In honor of this new school year, and in my gallant effort to bridge the gap between South Central and Westwood, between these two fine institutions of higher learning in our fair city, I offer you the story of the most interesting Bruin I have ever met.

The man was bald; the only color on his head coming from pink scars that ran from the crown of his head down to his neck, lower maybe, maybe down his back all the way to his buttocks, but it was impossible to tell under his soaked T-shirt that hung off his bones just like his skin hung off his bones. Chemotherapy, I guessed.

His essence and his presence there, in the cloud forest of Monteverde, Costa Rica, screamed Make-A-Wish, but that’s cruel. I don’t doubt that wish fulfillment had something to do with it, whether his or someone else’s – the hospital, the overburdened family – because nobody finds there way there with no reason to be there. It’s not the final frontier, but it’s a frontier – a barrier to be reached and crossed, perhaps, when the spirit is willing.

“Will you take a picture of us?” I asked.

Fellow Trojan Kate and I are drenched from the torrential rain and covered in sprayed mud from the cords of the ziplines that run high over the canopies of the trees.

“Aw, well,” he said slowly, with a palsy, his body wheeling around to face us on the steep incline of the hill. “Yeah, it takes me a bit, but OK.”

I handed him the camera, and he struggled. Struggled to pick it up, struggled to locate the button to press, struggled to lower himself – or raise up the camera – to eye level to see.

The picture wasn’t much better. It was our faces, mostly obscured by the shadow of his finger that was darker than the dark clouds that had formed behind us, the same clouds that had down-chucked rain on us for the last hour. It was a crap picture in that way that will always be better than a good picture because it reminds me not just of us and the scenery, but of the person who took it and the taste of that moment.

“Thanks,” I said.

“Can you take one with my camera?” Kate asked.

I flashed with anger for a moment. Couldn’t she see how he struggled with it? But he seemed pleased to do it.

“Where are you from?” I asked, offering up the politeness now required of someone burdened to take more than one picture.

“L.A.,” he said, stooping down again behind the camera. “Los Angeles,” he added, if L.A. also commonly stood for Lower Angleton or Lesser Antigua.

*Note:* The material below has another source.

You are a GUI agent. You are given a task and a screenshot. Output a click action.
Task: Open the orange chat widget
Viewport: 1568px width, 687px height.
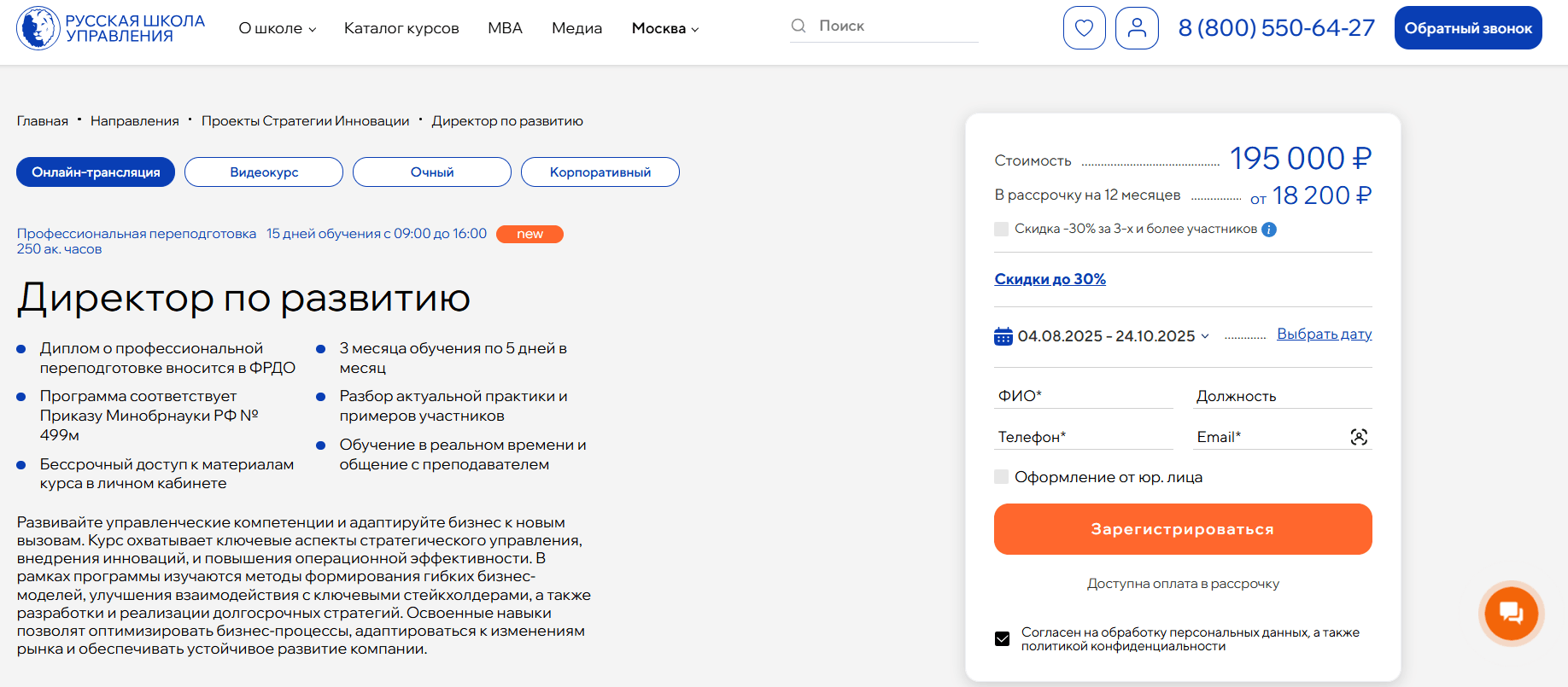pyautogui.click(x=1511, y=613)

“Ah, we went to school there,” I responded.

He clicked the camera.

“Where?” he said, handing over the camera.

Kate squinted at the picture. Her disgust was, for her, relatively disguised.

“USC,” I said. “University of Southern California.”

“Ah!” he said, loudly, with a burst of energy out of lethargy that will come to characterize his streaky personality for the remaining time we will know him: across the last zipline over the cloud forest, then waiting, soaked, in the café for our van to take us back to Santa Elena, then in the van back to Santa Elena.

“I went to UCLA … long time ago. Don’t get too caught up in that rivalry thing, life’s too short for that, I’m telling you. Trojans, man, Trojans … gotta hate ’em, gotta love ’em.”

He shambled up to the ledge, got attached into his crotch-sling for the zipline and made his way across. Kate and I remained there, thinking of the terribleness of the pictures and the wonderfulness of the sentiment and the view.

“He’s gotta have like cancer or something,” I said.

“Yeah,” Kate said. “Did you see his head and neck? The scars?”


“Is he by himself?”

“I think so.”

“All the Costa Rican guides think he’s crazy.”

“He probably is. But not too crazy.”

Soon, we too were zipping across the forest, at 300-feet high, as close as you can get to flying. Costa Rica was below us, and below us, and below us, until it stopped in the water that we could just see from the top of the hill. The bald man smiled at us when we arrived on the other side of the valley, and together the three of us talked all the way back to Santa Elena.

It was a wonderful day. Life’s too short for anything else.